The Build and Finished Product
Orienting the motherboard tray so that the hardware looked a bit better, I figured this was a good time to show this off before I installed it and started to cover this with wires and shadows. As I mentioned, the Z68MA-D2H-B3 GIGABYTE gave me for testing with a full sized tower cooler on top just to test the limitations of the chassis while I'm in here.
I installed SilverStone's own ST75F-G PSU which is 180mm, the absolute maximum that will fit inside the TJ08-E, and you will soon see why I stressed the 160mm recommendation rather than the absolute maximum. That 160mm suggestion is a point not to take lightly, it took a few waves of the magic wand and a few four letter words to get my system wired.
You can see that once the optical drive is in, and yes, this is a shorter model DVD drive, I thought I had plenty of room to make all the connections as I grabbed into the tub for the short cable kit wires to get things powered up.
They were not over stating that 160mm at all. It took me two or three attempts at stacking the modular cables so that they would both clip into the PSU and bend the way I needed them to, but with the GPU power leads being so thick and the lack of room with my bold move to go ahead with a 180mm PSU jumped up and bit me at every turn. I was on a mission, and I wasn't taking no for an answer - the power supply matched the case; it had to go in there!
Those that follow my reviews know by now that if it's removable and I don't need it, it stays removed for the build. While I can appreciate the drive system and its modularity, I am much fonder of the fact that it's gone. With no cages to disturb the airflow, I am maximizing what cooling is offered in this chassis. That large 180mm Air Penetrator now has free reign to deliver both the GPU up top and the CPU at the bottom with everything it has to provide!
With the motherboard tray back in the chassis, I was able to simply lay the case on its back, slide the pad up to the cooler and hold it in place while I tightened the screw under the chassis to lock this into place.

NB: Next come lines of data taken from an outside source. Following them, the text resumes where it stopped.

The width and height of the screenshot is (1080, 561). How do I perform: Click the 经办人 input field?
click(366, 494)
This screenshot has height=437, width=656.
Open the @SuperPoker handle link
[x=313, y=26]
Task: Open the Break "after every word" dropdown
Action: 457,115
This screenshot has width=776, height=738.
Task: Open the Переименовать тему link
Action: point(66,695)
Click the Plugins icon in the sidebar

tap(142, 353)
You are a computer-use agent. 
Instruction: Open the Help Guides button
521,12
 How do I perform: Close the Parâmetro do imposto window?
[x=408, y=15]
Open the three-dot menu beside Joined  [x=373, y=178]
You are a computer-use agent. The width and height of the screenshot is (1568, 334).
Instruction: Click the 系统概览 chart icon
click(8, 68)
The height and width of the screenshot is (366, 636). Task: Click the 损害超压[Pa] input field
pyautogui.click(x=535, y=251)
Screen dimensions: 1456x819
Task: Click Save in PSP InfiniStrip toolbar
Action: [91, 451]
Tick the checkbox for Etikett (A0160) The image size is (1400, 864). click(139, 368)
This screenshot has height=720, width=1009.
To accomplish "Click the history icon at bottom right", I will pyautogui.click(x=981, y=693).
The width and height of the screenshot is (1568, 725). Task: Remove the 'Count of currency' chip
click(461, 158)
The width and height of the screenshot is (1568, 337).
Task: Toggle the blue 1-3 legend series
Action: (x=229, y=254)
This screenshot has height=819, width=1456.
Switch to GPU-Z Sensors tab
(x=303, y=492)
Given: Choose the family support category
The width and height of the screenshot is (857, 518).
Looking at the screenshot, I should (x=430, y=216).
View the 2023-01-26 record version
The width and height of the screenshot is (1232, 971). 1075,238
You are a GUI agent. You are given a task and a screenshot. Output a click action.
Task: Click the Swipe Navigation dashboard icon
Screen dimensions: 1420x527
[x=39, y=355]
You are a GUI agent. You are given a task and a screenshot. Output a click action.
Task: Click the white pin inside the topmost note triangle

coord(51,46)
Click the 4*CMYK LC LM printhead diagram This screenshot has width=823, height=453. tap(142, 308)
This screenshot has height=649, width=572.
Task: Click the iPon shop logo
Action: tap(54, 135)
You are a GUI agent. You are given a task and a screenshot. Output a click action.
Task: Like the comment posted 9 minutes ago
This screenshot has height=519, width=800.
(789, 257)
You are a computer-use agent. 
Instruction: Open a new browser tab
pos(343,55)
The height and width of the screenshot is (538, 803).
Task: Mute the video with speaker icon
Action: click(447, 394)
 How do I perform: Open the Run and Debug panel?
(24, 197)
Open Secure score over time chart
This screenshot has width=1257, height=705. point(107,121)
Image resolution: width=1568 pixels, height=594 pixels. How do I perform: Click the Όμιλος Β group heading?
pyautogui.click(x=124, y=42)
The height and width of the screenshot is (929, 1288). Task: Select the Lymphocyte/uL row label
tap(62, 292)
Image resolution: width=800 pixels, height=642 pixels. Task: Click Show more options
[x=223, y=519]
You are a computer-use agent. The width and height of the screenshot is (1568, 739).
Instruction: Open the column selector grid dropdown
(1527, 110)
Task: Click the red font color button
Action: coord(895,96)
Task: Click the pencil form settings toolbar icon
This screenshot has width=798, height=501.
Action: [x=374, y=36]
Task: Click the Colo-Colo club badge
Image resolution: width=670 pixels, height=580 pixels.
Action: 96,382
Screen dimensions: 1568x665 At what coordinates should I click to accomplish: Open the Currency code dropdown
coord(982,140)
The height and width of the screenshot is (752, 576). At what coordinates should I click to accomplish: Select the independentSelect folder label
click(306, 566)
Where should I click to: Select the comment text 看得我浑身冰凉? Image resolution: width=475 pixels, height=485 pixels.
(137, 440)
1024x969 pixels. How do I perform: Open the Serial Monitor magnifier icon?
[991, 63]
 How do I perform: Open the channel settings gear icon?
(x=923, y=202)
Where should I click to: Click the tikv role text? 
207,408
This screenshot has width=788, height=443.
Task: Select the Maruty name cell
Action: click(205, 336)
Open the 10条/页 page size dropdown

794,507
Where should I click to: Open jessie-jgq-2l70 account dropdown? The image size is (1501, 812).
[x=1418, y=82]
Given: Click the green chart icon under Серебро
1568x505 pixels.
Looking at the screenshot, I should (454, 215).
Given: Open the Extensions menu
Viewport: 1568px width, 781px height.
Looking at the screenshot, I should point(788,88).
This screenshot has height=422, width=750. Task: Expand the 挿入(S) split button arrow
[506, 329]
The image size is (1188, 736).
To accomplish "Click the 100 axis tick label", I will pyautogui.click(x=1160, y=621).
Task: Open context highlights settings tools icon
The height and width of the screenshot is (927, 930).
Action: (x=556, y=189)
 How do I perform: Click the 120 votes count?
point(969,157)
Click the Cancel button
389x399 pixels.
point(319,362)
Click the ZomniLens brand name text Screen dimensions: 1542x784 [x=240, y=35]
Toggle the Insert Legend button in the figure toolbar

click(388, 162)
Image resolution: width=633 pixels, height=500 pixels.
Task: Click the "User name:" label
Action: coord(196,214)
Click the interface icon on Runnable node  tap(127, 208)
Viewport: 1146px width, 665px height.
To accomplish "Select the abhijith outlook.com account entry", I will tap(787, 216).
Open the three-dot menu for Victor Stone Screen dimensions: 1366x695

Once the fan is connected to a power source, there are still options. Hopefully you have a header that you can deliver a constant 12V through, because then you can use this switch to power the fan in low or hi modes. If you don't want to mess with the switch, you can always use the BIOS to control the fan with the heat inside the chassis. Since there are now Molex power adapters, out of the box, those are the choices.